L’article R. 322-15 du code des procédures civiles d’exécution prévoit que le juge de l’exécution doit s’assurer que la vente amiable peut être conclue dans des conditions satisfaisantes compte tenu de la situation du bien, des conditions économiques du marché et des diligences éventuelles du débiteur.
A l’audience, les débiteurs saisis se sont référés à leurs dernières conclusions notifiées par voie électronique 21 janvier 2025, au titre desquelles ils sollicitent à titre subsidiaire la vente amiable du bien saisi, et produisent exclusivement un mandat notarial.
Au regard de ce seul élément, en l’absence d’information relative au prix du marché actuel, de justificatifs sur une première publication d’une annonce de vente, d’un compromis de vente ou sur d’éventuelles difficultés rencontrées à trouver un acquéreur, le juge ne peut en l’état s’assurer que la vente envisagée est susceptible d’être conclue d’une part, et à un montant respectant les conditions économiques réelles et la situation du bien d’autre part.
Il convient donc d’ordonner la réouverture des débats et d’inviter les débiteurs à produire deux estimations de leur bien immobilier établies par un professionnel (notaire, agent immobilier), tout justificatif de la date de première publication d’une annonce immobilière sur le bien saisi, ainsi qu’un éventuel compromis de vente.

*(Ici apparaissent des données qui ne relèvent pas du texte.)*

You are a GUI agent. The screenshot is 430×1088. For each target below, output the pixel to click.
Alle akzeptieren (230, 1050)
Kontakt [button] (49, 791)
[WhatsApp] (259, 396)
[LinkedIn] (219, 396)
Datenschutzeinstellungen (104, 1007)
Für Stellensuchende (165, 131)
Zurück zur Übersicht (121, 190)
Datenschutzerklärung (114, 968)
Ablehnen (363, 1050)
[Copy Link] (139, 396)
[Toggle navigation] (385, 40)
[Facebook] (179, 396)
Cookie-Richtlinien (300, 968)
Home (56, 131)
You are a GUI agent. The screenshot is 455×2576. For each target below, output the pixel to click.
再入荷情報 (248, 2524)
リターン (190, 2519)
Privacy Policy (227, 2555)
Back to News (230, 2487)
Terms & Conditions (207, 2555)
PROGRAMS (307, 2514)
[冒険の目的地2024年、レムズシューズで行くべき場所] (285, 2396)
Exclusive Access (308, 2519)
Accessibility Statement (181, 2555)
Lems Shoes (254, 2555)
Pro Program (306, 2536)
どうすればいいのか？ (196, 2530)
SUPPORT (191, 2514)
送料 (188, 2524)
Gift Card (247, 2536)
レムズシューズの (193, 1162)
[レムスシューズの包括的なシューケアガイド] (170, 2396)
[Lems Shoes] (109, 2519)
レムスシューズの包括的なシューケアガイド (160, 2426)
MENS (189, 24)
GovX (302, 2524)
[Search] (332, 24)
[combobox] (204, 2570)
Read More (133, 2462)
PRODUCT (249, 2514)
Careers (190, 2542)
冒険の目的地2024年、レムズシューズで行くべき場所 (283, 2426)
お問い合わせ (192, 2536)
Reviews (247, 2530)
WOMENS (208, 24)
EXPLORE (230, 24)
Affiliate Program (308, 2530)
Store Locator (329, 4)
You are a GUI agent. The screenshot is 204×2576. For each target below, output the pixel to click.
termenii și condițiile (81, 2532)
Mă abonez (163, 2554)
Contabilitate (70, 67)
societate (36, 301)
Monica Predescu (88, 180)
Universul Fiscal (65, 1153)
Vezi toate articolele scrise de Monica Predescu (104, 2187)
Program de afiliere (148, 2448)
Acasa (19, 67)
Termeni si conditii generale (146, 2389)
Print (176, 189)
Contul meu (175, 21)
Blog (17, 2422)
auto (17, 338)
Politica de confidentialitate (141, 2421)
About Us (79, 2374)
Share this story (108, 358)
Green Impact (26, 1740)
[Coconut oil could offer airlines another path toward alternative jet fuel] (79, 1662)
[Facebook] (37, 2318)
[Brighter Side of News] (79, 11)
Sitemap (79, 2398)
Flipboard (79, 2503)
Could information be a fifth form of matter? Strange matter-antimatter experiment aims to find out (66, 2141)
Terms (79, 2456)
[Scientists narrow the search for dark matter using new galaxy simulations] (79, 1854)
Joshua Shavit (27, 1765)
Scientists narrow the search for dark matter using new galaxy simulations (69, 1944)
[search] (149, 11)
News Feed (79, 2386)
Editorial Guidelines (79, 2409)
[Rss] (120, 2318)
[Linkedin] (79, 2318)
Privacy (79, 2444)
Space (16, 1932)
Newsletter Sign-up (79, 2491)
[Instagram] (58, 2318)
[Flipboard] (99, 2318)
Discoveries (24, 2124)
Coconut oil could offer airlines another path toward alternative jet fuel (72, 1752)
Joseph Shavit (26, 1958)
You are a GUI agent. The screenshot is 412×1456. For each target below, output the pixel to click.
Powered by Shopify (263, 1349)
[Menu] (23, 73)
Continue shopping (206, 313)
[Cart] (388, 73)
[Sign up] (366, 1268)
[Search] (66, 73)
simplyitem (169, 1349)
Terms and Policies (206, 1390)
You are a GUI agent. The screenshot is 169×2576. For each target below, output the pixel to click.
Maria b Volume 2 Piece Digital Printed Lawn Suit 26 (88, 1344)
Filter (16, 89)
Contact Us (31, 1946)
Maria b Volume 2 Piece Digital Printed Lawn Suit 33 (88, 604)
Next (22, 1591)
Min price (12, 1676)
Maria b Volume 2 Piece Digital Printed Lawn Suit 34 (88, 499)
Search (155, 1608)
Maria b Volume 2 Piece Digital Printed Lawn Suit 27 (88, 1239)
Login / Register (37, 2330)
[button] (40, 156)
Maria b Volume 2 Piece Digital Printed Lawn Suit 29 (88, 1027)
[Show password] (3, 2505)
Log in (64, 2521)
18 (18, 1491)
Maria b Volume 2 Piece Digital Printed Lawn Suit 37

Il sera sursis à statuer sur les autres demandes.
PAR CES MOTIFS
Le juge de l’exécution chargé des saisies immobilières, statuant après débats en audience publique, par jugement contradictoire et avant dire droit, mis à disposition au greffe de la juridiction,
ORDONNNE la réouverture des débats à l’audience du 22 janvier 2026 à 9h qui aura lieu au Tribunal judiciaire de Charleville-Mézières, Site Sévigné, [Adresse 5] à Charleville-Mézières ;
INVITE les parties à faire valoir leurs observations sur le caractère nécessaire et proportionné de la mesure d’exécution forcée choisie au regard du montant de la créance pouvant être retenu ;
INVITE M. [J] et Mme [S] à produire deux estimations de leur bien immobilier établies par un professionnel (notaire, agent immobilier), tout justificatif de la date de première publication d’une annonce immobilière sur le bien saisi, ainsi qu’un éventuel compromis de vente ;
DIT que le présent jugement vaut convocation à l’audience précitée ;
RESERVE les autres demandes ;
DIT que le présent jugement sera notifié par lettre recommandée avec demande d’avis de réception aux parties ;
Ainsi jugé et prononcé par mise à disposition au greffe aux jour, mois et an sus dits, les parties ayant été préalablement avisées dans les conditions prévues au deuxième alinéa de l’article 450 du code de procédure civile, par le juge de l’exécution, assisté du greffier, lesquels ont signé la présente décision.